> [TASK GOAL]: Could you write out the records below, word for word, from the line containing "This screenshot has width=852, height=661." through the line containing "Looking at the screenshot, I should (88, 74).", including both of those lines?

> [RAW DATA]:

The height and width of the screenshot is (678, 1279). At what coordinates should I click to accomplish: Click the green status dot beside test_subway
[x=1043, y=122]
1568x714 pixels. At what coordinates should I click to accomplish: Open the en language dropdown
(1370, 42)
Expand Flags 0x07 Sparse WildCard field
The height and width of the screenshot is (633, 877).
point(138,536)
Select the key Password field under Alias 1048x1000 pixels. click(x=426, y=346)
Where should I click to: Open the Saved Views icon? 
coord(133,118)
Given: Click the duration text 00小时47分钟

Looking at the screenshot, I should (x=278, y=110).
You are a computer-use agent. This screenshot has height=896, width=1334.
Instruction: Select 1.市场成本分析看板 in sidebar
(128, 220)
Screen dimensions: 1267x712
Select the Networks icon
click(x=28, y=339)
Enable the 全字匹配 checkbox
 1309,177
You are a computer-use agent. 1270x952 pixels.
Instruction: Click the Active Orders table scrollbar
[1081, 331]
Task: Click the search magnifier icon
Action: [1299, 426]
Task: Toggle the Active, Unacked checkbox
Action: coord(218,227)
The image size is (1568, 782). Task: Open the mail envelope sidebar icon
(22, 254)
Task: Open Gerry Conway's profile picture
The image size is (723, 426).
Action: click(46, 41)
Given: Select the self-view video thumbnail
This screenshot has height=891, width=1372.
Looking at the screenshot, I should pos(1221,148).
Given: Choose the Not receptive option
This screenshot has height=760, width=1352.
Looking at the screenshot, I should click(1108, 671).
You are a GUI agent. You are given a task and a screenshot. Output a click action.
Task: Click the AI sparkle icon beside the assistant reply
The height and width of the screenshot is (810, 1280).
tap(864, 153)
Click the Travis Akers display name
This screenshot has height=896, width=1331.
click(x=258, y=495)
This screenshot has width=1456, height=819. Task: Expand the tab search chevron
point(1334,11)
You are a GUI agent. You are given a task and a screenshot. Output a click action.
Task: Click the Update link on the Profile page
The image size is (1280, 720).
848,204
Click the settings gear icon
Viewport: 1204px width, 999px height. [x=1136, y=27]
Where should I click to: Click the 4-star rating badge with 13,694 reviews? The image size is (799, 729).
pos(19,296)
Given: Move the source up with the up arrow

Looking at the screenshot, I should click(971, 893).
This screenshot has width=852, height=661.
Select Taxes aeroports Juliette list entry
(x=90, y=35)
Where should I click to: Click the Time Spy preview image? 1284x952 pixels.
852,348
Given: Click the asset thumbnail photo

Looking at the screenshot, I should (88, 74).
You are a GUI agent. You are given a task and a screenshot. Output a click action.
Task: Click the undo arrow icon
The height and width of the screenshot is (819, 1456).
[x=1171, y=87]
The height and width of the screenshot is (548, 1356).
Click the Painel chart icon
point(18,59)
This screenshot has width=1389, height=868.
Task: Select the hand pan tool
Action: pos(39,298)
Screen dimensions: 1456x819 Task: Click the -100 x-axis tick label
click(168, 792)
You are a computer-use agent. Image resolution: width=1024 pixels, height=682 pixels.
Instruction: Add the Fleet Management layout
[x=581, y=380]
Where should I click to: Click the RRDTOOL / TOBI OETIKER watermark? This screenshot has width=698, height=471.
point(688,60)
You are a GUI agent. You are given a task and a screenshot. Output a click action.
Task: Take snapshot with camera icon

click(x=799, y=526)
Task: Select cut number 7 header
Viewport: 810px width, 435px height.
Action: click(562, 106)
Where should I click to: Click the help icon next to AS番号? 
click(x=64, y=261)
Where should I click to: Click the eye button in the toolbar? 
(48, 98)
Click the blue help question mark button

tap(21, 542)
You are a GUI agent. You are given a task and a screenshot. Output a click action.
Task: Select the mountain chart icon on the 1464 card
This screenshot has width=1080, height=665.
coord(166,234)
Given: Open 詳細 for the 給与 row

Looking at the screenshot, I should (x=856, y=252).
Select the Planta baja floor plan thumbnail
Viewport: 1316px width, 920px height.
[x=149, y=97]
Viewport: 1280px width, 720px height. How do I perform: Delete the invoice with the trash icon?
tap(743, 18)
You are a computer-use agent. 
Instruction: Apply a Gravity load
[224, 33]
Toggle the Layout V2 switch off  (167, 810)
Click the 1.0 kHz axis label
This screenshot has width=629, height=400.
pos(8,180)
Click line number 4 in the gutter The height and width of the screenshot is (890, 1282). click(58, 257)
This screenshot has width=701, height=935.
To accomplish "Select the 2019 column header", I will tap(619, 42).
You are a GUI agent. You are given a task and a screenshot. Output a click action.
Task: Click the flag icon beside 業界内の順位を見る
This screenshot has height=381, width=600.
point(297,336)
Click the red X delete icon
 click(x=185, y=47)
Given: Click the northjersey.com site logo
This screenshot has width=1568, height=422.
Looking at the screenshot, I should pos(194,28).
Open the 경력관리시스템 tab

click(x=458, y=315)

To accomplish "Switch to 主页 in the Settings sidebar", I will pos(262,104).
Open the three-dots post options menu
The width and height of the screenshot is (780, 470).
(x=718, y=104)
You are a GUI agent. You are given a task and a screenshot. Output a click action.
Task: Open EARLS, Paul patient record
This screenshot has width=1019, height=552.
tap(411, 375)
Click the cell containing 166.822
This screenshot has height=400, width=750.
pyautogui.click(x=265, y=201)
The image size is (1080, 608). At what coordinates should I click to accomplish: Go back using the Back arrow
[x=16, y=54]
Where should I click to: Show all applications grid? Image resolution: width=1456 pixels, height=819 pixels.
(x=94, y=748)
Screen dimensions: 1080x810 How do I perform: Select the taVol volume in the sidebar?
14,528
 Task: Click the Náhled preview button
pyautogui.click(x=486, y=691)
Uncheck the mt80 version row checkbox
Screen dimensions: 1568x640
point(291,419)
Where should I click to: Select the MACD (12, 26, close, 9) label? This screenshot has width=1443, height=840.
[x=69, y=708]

> [THE COMPLETED TASK]:
This screenshot has width=852, height=661.
Select Taxes aeroports Juliette list entry
(x=90, y=35)
Where should I click to: Click the Time Spy preview image? 1284x952 pixels.
852,348
Given: Click the asset thumbnail photo

Looking at the screenshot, I should (88, 74).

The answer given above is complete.